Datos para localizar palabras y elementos
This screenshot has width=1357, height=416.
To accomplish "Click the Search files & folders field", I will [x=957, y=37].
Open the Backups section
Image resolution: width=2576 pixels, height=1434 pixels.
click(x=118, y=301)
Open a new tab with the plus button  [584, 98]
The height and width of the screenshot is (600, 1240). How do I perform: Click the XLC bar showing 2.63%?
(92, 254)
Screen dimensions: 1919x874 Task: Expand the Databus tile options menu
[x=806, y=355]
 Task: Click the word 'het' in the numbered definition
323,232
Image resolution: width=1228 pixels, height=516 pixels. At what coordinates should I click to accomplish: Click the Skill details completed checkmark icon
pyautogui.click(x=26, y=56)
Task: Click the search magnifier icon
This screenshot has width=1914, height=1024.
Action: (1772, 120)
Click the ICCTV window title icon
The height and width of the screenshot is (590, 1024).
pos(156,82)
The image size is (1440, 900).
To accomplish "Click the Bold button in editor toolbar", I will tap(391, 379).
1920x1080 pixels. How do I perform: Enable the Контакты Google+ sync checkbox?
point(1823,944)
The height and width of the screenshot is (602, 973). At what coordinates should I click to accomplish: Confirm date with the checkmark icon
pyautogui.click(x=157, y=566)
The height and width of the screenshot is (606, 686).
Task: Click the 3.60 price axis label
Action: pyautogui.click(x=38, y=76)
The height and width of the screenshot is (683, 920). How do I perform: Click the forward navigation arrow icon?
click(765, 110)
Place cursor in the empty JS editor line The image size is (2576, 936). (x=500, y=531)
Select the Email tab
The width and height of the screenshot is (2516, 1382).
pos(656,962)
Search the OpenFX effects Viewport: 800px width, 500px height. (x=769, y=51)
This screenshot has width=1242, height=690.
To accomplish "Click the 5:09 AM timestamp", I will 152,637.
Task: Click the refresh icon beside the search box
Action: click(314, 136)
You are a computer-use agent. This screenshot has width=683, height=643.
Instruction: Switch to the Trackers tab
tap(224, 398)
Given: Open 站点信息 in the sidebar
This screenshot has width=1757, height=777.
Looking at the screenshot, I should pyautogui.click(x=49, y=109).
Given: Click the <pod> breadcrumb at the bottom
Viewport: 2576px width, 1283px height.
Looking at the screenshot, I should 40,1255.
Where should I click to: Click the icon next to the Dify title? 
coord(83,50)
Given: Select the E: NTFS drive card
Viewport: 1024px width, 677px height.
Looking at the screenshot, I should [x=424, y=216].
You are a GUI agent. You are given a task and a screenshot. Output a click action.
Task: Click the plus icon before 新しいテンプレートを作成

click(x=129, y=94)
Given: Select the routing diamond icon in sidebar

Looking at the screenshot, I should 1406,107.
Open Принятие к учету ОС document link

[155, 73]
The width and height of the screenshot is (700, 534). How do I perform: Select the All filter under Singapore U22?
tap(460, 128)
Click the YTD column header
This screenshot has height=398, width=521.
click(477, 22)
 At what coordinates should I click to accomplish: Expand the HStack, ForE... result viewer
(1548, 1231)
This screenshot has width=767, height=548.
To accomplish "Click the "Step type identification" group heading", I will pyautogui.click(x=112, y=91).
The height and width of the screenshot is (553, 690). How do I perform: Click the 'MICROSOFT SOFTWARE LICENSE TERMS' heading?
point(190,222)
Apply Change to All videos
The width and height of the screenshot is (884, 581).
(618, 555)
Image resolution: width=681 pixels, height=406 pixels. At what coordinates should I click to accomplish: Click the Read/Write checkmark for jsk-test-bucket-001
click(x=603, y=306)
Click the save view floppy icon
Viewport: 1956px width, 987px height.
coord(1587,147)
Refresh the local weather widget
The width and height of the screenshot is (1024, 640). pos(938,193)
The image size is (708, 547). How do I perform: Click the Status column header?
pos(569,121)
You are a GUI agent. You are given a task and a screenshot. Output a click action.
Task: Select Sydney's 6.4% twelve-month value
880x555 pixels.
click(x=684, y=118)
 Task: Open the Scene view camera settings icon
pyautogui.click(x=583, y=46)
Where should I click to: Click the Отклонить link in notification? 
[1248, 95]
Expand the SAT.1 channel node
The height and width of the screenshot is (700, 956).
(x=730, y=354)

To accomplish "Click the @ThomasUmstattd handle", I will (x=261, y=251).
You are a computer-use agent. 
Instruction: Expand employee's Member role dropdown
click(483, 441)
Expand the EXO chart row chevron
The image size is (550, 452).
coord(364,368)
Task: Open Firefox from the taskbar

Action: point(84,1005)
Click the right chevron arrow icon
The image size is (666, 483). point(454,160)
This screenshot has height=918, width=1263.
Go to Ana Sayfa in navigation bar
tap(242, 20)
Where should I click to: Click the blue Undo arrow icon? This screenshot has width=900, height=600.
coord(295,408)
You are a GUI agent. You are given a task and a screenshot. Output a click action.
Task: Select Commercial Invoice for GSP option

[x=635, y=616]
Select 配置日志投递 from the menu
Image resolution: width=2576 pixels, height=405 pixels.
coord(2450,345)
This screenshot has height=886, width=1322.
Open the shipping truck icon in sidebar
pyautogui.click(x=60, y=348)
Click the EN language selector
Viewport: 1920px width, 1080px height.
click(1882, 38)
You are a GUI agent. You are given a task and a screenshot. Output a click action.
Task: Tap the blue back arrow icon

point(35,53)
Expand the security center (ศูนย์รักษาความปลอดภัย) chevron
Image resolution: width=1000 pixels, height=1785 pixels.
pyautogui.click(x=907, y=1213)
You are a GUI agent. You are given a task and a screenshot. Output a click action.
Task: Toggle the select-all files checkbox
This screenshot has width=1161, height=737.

→ Desafío:
Reproduce todos los ítems de arriba sin alterar nada, línea por línea.

→ Resultado:
This screenshot has width=1357, height=416.
To accomplish "Click the Search files & folders field", I will [x=957, y=37].
Open the Backups section
Image resolution: width=2576 pixels, height=1434 pixels.
click(x=118, y=301)
Open a new tab with the plus button  [584, 98]
The height and width of the screenshot is (600, 1240). How do I perform: Click the XLC bar showing 2.63%?
(92, 254)
Screen dimensions: 1919x874 Task: Expand the Databus tile options menu
[x=806, y=355]
 Task: Click the word 'het' in the numbered definition
323,232
Image resolution: width=1228 pixels, height=516 pixels. At what coordinates should I click to accomplish: Click the Skill details completed checkmark icon
pyautogui.click(x=26, y=56)
Task: Click the search magnifier icon
This screenshot has width=1914, height=1024.
Action: (1772, 120)
Click the ICCTV window title icon
The height and width of the screenshot is (590, 1024).
pos(156,82)
The image size is (1440, 900).
To accomplish "Click the Bold button in editor toolbar", I will tap(391, 379).
1920x1080 pixels. How do I perform: Enable the Контакты Google+ sync checkbox?
point(1823,944)
The height and width of the screenshot is (602, 973). At what coordinates should I click to accomplish: Confirm date with the checkmark icon
pyautogui.click(x=157, y=566)
The height and width of the screenshot is (606, 686).
Task: Click the 3.60 price axis label
Action: pyautogui.click(x=38, y=76)
The height and width of the screenshot is (683, 920). How do I perform: Click the forward navigation arrow icon?
click(765, 110)
Place cursor in the empty JS editor line The image size is (2576, 936). (x=500, y=531)
Select the Email tab
The width and height of the screenshot is (2516, 1382).
pos(656,962)
Search the OpenFX effects Viewport: 800px width, 500px height. (x=769, y=51)
This screenshot has width=1242, height=690.
To accomplish "Click the 5:09 AM timestamp", I will 152,637.
Task: Click the refresh icon beside the search box
Action: click(314, 136)
You are a computer-use agent. This screenshot has width=683, height=643.
Instruction: Switch to the Trackers tab
tap(224, 398)
Given: Open 站点信息 in the sidebar
This screenshot has width=1757, height=777.
Looking at the screenshot, I should pyautogui.click(x=49, y=109).
Given: Click the <pod> breadcrumb at the bottom
Viewport: 2576px width, 1283px height.
Looking at the screenshot, I should 40,1255.
Where should I click to: Click the icon next to the Dify title? 
coord(83,50)
Given: Select the E: NTFS drive card
Viewport: 1024px width, 677px height.
Looking at the screenshot, I should [x=424, y=216].
You are a GUI agent. You are given a task and a screenshot. Output a click action.
Task: Click the plus icon before 新しいテンプレートを作成

click(x=129, y=94)
Given: Select the routing diamond icon in sidebar

Looking at the screenshot, I should 1406,107.
Open Принятие к учету ОС document link

[155, 73]
The width and height of the screenshot is (700, 534). How do I perform: Select the All filter under Singapore U22?
tap(460, 128)
Click the YTD column header
This screenshot has height=398, width=521.
click(477, 22)
 At what coordinates should I click to accomplish: Expand the HStack, ForE... result viewer
(1548, 1231)
This screenshot has width=767, height=548.
To accomplish "Click the "Step type identification" group heading", I will pyautogui.click(x=112, y=91).
The height and width of the screenshot is (553, 690). How do I perform: Click the 'MICROSOFT SOFTWARE LICENSE TERMS' heading?
point(190,222)
Apply Change to All videos
The width and height of the screenshot is (884, 581).
(618, 555)
Image resolution: width=681 pixels, height=406 pixels. At what coordinates should I click to accomplish: Click the Read/Write checkmark for jsk-test-bucket-001
click(x=603, y=306)
Click the save view floppy icon
Viewport: 1956px width, 987px height.
coord(1587,147)
Refresh the local weather widget
The width and height of the screenshot is (1024, 640). pos(938,193)
The image size is (708, 547). How do I perform: Click the Status column header?
pos(569,121)
You are a GUI agent. You are given a task and a screenshot. Output a click action.
Task: Select Sydney's 6.4% twelve-month value
880x555 pixels.
click(x=684, y=118)
 Task: Open the Scene view camera settings icon
pyautogui.click(x=583, y=46)
Where should I click to: Click the Отклонить link in notification? 
[1248, 95]
Expand the SAT.1 channel node
The height and width of the screenshot is (700, 956).
(x=730, y=354)

To accomplish "Click the @ThomasUmstattd handle", I will (x=261, y=251).
You are a computer-use agent. 
Instruction: Expand employee's Member role dropdown
click(483, 441)
Expand the EXO chart row chevron
The image size is (550, 452).
coord(364,368)
Task: Open Firefox from the taskbar

Action: point(84,1005)
Click the right chevron arrow icon
The image size is (666, 483). point(454,160)
This screenshot has height=918, width=1263.
Go to Ana Sayfa in navigation bar
tap(242, 20)
Where should I click to: Click the blue Undo arrow icon? This screenshot has width=900, height=600.
coord(295,408)
You are a GUI agent. You are given a task and a screenshot. Output a click action.
Task: Select Commercial Invoice for GSP option

[x=635, y=616]
Select 配置日志投递 from the menu
Image resolution: width=2576 pixels, height=405 pixels.
coord(2450,345)
This screenshot has height=886, width=1322.
Open the shipping truck icon in sidebar
pyautogui.click(x=60, y=348)
Click the EN language selector
Viewport: 1920px width, 1080px height.
click(1882, 38)
You are a GUI agent. You are given a task and a screenshot. Output a click action.
Task: Tap the blue back arrow icon

point(35,53)
Expand the security center (ศูนย์รักษาความปลอดภัย) chevron
Image resolution: width=1000 pixels, height=1785 pixels.
pyautogui.click(x=907, y=1213)
You are a GUI agent. You are given a task and a screenshot. Output a click action.
Task: Toggle the select-all files checkbox
This screenshot has width=1161, height=737.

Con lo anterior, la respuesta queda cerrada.